Add parallel task option

Closed this issue 5 years ago · 5 comments

Though it is not certain that this will increase the performance much, because the fix itself takes only very little time, it would be good to include a parallel task option. With that option we can test in practice its performance.

So adding an option like in ece2cmor with an argument:

--npp N                     Number of parallel tasks

Answer 1 · 2019-12-16T12:01:41.000Z

This can be tested in the parallel_proc branch

Answer 2 · 2019-12-31T12:51:43.000Z

I tried to test the parallel_proc branch with --npp > 1, but without success so far.

What works is with -npp 1 on the head node:

./cmor-fixer.py --verbose --dry --forceid --olist --npp 1 /lustre2/projects/model_testing/reerink/cmorised-results/cmor-cmip-test-all-11/t002/ifs/001/CMIP6/

However, for instance:

./cmor-fixer.py --verbose --dry --forceid --olist --npp 2 /lustre2/projects/model_testing/reerink/cmorised-results/cmor-cmip-test-all-11/t002/ifs/001/CMIP6/

gives the error:

Traceback (most recent call last):
  File "./cmor-fixer.py", line 165, in <module>
    main()
  File "./cmor-fixer.py", line 153, in main
    modifications = pool.map(worker, considered_files)
  File "/lustre2/projects/model_testing/reerink/miniconda3/envs/cmorfixer-par/lib/python3.8/multiprocessing/pool.py", line 364, in map
    return self._map_async(func, iterable, mapstar, chunksize).get()
  File "/lustre2/projects/model_testing/reerink/miniconda3/envs/cmorfixer-par/lib/python3.8/multiprocessing/pool.py", line 768, in get
    raise self._value
  File "/lustre2/projects/model_testing/reerink/miniconda3/envs/cmorfixer-par/lib/python3.8/multiprocessing/pool.py", line 537, in _handle_tasks
    put(task)
  File "/lustre2/projects/model_testing/reerink/miniconda3/envs/cmorfixer-par/lib/python3.8/multiprocessing/connection.py", line 206, in send
    self._send_bytes(_ForkingPickler.dumps(obj))
  File "/lustre2/projects/model_testing/reerink/miniconda3/envs/cmorfixer-par/lib/python3.8/multiprocessing/reduction.py", line 51, in dumps
    cls(buf, protocol).dump(obj)
AttributeError: Can't pickle local object 'main.<locals>.worker'

and requires an interruption.

A better test would be to use the batch nodes, however there I face a netcdf4 error, which I don't understand so far because this should work the same as with ece2cmor3 itself.

Answer 3 · 2020-01-06T10:41:24.000Z

Hi @treerink I pushed a fix for this, hopefully it works now

Answer 4 · 2020-01-06T16:26:00.000Z

Hi @goord, yes the fix seems to work.
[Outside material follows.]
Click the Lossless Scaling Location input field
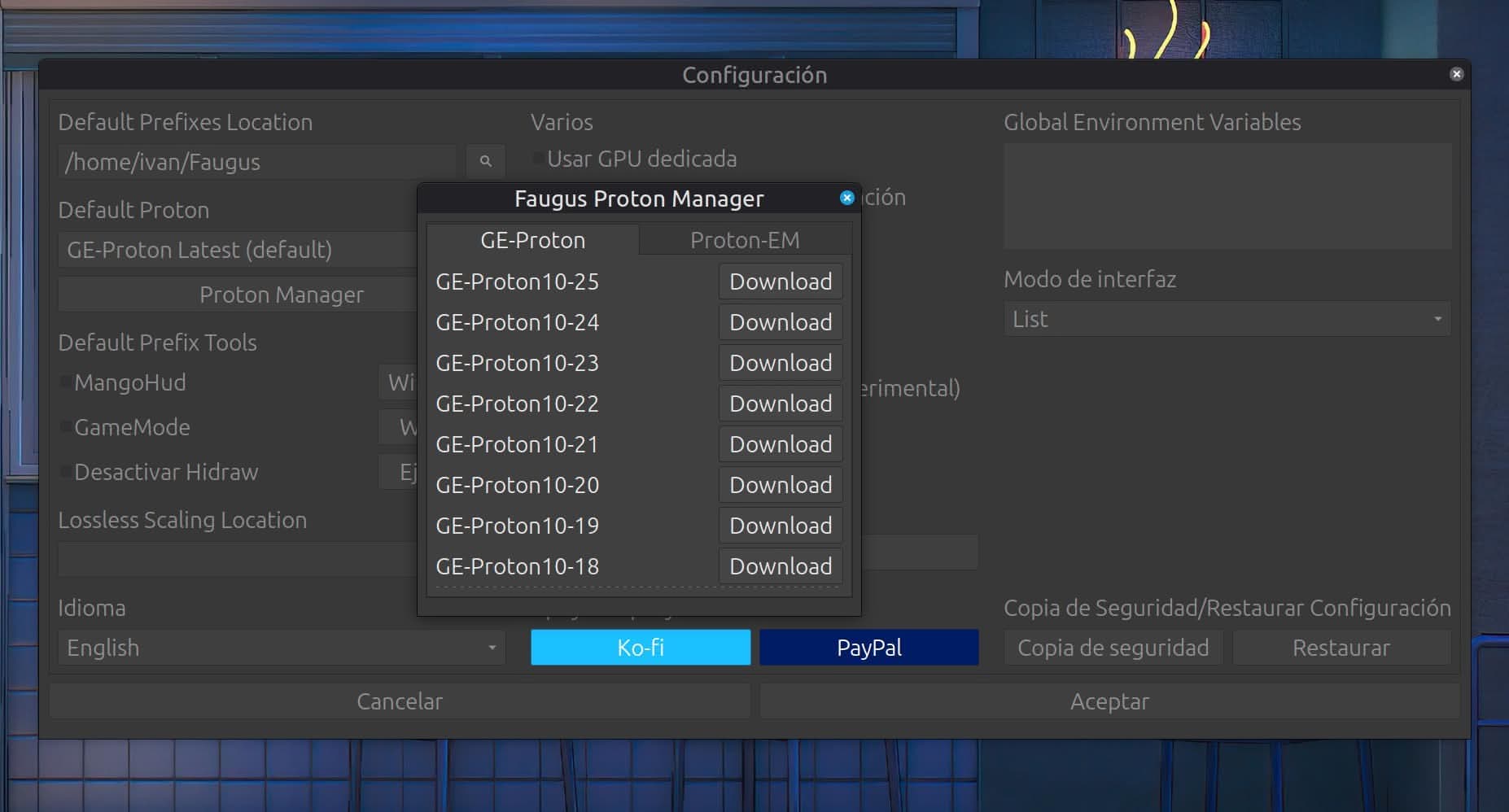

At least at the head node when I run it directly and it also seems in that case to accelerate for --npp 8 for instance. Unfortunately I have still the trouble on the compute nodes, which would provide the best test.

Answer 5 · 2020-01-06T16:27:38.000Z

The Parallel proc branch for parallel computing has been merged and seems to scale nicely.

The earlier mentioned trouble with the submit script in order to test the script on the compute nodes are solved.